• **Action item**
After finding the line that contains "Open the Layers" in the material below, print that line and all subsequent lines exactly, up to and including the last.

-----

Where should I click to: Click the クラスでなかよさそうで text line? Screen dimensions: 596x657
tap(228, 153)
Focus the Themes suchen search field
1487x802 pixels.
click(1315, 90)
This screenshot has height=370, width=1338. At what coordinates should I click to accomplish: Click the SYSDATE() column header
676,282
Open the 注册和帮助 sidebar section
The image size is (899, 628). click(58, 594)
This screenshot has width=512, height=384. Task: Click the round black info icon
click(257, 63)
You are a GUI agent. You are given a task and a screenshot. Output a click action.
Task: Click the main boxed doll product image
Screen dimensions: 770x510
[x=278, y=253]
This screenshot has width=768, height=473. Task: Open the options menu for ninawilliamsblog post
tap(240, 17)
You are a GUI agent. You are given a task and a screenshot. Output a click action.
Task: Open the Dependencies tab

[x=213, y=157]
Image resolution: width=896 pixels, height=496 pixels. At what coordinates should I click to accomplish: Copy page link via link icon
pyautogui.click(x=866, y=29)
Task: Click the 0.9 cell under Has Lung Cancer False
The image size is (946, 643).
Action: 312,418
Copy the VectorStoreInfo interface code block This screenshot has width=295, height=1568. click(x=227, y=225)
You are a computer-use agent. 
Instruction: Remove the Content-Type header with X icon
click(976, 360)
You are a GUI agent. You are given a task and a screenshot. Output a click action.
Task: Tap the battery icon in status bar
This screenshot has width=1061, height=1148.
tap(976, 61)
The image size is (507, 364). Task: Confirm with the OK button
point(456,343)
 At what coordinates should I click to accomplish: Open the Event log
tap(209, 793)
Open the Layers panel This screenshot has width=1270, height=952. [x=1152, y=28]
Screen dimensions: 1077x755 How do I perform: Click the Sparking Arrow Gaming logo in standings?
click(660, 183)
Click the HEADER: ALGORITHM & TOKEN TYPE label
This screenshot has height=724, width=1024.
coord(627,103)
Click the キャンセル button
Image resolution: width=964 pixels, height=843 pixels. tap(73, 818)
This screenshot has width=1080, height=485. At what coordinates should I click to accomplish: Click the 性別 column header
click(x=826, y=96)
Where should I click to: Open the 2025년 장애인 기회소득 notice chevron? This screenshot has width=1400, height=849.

-----

• **Result of this task**
Open the Layers panel This screenshot has width=1270, height=952. [x=1152, y=28]
Screen dimensions: 1077x755 How do I perform: Click the Sparking Arrow Gaming logo in standings?
click(660, 183)
Click the HEADER: ALGORITHM & TOKEN TYPE label
This screenshot has height=724, width=1024.
coord(627,103)
Click the キャンセル button
Image resolution: width=964 pixels, height=843 pixels. tap(73, 818)
This screenshot has width=1080, height=485. At what coordinates should I click to accomplish: Click the 性別 column header
click(x=826, y=96)
Where should I click to: Open the 2025년 장애인 기회소득 notice chevron? This screenshot has width=1400, height=849.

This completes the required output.